Risâle-i Nurlar Myanmar dilinde
BAHADIR ŞAH ZAFER CAMİİNDE CUMA
NAMAZI
Myanmar’daki ilk günümüz Cuma’ya denk gelmişti. Sabah erkenden kalkıp, İHH İnsanî Yardım Vakfı’nın dağıtacağı yardımları organize edecek olan ‘partner kuruluş’larla buluştuk. İHH yetkilisi arkadaşımız Şenol Bey gerekli görüşmeleri yaptı ve Cuma namazı için hep beraber Yangon’un en eski camisi olduğu ifade edilen “Bahadır Şah Zafer Mescidi”ne gittik.
Bahadır Şah, Hindistan’ın son Müslüman şahıymış. İngilizler bu ülkeyi işgal edince, Bahadır Şah’ı Myanmar’a; Myanmar’daki devrin yöneticisini de Hindistan’a götürmüşler.
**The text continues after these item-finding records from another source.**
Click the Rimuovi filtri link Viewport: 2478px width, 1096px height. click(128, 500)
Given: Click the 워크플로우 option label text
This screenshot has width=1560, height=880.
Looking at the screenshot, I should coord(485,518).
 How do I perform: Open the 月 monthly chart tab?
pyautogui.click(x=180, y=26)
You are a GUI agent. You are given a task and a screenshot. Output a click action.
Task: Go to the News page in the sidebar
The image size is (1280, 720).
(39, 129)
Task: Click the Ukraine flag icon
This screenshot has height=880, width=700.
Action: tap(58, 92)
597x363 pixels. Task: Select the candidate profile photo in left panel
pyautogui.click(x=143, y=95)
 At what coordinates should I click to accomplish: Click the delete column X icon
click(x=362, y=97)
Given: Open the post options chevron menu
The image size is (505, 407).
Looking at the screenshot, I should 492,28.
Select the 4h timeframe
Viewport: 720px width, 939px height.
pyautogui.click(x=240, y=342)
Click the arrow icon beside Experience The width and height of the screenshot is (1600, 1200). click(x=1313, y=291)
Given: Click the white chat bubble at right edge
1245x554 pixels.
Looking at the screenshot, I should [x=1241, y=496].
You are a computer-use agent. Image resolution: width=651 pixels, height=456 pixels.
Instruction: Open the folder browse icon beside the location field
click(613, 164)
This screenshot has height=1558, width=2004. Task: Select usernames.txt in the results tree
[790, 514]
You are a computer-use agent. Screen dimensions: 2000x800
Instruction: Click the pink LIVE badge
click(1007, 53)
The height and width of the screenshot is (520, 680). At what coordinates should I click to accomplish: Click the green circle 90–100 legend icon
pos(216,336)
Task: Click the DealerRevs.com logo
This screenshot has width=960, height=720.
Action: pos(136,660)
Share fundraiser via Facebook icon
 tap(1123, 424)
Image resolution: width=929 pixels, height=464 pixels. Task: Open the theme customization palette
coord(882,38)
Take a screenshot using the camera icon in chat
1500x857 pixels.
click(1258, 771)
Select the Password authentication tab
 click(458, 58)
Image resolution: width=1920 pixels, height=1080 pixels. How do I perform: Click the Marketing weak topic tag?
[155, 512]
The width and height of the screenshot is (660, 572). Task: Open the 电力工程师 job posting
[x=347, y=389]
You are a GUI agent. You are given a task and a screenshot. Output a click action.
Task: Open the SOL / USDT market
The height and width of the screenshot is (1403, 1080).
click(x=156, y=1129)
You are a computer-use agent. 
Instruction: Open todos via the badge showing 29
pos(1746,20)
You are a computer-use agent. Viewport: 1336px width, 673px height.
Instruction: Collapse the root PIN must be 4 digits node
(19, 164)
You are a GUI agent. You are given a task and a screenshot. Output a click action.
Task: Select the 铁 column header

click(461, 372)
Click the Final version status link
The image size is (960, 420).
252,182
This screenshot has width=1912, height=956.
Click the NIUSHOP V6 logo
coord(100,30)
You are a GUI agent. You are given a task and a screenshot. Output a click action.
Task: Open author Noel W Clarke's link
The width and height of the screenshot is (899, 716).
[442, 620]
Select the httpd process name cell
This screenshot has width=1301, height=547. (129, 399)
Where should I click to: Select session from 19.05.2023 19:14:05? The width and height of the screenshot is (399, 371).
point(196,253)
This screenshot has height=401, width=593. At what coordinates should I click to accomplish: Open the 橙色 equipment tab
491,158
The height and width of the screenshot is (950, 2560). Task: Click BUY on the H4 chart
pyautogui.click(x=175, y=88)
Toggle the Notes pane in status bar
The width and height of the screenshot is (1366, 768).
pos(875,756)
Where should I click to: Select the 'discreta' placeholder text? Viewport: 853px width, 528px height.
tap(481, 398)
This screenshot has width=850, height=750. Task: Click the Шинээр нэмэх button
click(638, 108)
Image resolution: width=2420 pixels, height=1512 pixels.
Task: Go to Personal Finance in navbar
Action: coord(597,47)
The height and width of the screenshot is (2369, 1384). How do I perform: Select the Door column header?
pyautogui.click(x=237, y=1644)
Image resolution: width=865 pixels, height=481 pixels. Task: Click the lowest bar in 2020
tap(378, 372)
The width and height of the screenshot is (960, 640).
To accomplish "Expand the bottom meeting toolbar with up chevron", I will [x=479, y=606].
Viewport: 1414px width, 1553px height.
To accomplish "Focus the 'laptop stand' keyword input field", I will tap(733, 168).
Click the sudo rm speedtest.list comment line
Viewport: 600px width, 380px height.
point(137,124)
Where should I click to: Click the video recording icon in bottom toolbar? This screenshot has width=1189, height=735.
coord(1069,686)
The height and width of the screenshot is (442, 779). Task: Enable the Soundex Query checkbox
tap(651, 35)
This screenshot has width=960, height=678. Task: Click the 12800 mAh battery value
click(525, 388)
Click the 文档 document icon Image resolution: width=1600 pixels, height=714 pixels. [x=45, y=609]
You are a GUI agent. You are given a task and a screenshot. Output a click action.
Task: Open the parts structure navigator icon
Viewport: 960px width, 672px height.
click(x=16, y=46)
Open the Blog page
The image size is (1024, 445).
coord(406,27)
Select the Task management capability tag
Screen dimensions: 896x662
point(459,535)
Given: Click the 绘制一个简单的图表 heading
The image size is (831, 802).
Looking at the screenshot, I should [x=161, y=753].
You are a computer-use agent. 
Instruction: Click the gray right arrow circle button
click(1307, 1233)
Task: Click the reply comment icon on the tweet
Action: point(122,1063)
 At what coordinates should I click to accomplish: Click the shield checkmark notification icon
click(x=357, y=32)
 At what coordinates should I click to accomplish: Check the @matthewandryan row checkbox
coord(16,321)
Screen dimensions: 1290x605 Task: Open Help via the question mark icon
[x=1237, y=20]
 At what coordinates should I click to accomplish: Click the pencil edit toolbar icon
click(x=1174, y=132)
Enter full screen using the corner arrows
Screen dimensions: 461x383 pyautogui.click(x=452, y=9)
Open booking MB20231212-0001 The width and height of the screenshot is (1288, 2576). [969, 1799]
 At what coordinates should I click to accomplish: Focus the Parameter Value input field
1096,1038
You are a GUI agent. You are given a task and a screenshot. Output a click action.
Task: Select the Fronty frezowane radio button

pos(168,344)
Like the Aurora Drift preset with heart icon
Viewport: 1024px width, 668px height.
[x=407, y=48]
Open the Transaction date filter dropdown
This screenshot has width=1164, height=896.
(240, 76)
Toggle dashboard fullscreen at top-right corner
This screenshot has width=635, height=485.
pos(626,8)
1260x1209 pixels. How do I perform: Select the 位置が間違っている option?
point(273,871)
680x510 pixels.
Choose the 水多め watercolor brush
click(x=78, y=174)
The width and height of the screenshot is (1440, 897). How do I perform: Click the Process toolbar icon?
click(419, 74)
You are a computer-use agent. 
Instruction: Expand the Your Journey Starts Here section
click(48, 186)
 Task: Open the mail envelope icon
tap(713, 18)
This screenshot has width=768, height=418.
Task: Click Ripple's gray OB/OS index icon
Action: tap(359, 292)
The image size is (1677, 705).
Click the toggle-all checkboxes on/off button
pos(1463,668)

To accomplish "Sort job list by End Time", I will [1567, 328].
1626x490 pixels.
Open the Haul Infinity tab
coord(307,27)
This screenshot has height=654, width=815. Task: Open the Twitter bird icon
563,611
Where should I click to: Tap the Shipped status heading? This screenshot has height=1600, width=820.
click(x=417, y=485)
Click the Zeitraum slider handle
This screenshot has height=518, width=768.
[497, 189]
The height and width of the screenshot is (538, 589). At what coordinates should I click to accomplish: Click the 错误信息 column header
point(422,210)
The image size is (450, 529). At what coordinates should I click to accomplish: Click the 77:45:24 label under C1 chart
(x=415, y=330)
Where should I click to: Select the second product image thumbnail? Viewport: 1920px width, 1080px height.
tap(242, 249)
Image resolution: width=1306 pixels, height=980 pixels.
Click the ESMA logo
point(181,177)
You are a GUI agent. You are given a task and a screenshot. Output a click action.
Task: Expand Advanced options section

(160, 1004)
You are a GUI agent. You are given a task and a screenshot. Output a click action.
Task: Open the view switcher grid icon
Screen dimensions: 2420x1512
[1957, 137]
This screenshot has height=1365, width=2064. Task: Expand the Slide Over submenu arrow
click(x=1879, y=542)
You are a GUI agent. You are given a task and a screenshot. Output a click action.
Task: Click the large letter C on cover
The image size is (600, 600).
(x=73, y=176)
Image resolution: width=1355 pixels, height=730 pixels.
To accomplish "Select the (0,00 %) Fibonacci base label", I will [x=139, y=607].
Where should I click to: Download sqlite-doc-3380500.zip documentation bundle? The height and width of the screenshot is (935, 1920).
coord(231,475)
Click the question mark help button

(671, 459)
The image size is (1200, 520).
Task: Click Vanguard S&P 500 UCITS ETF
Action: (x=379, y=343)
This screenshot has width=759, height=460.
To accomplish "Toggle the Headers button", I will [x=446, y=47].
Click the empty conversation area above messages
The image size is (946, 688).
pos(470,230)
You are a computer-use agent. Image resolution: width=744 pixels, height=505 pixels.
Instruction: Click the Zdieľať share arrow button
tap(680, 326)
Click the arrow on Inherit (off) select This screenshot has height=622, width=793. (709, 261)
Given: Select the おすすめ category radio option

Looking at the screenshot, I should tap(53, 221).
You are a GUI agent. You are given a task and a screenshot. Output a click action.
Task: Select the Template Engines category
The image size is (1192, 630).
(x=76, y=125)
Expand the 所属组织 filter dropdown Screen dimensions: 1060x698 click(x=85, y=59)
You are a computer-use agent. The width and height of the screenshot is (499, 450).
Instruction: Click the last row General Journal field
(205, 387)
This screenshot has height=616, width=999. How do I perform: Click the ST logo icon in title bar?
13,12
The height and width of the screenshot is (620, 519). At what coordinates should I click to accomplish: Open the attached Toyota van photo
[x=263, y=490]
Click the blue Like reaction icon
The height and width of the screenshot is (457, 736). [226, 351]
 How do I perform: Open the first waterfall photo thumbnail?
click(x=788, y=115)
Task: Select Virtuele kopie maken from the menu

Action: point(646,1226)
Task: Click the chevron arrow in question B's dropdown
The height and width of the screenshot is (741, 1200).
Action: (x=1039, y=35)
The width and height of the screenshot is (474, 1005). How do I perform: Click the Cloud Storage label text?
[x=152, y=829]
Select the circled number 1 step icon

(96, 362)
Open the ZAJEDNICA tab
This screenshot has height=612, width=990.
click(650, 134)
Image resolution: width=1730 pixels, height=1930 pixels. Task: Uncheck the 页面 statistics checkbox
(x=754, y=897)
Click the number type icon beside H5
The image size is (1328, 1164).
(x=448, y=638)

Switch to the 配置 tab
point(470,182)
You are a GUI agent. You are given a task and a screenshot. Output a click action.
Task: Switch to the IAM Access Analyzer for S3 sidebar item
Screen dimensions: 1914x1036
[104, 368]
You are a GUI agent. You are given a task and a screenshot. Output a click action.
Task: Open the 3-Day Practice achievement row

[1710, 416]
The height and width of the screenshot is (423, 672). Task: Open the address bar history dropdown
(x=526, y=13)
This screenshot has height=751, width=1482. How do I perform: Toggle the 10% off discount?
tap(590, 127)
Neticede Bahadır Şah, Myanmar’da vefat etmiş ve kabrinin defnedildiği yerde bir de “Zafer Mescidi” yapılmış.
Bahadır Şah’ın fotoğrafının da bulunduğu camide, maalesef ‘mum’ yakıldığı da oluyormuş. Biz görmedik, ama yarım yanmış mumlar etrafta duruyordu.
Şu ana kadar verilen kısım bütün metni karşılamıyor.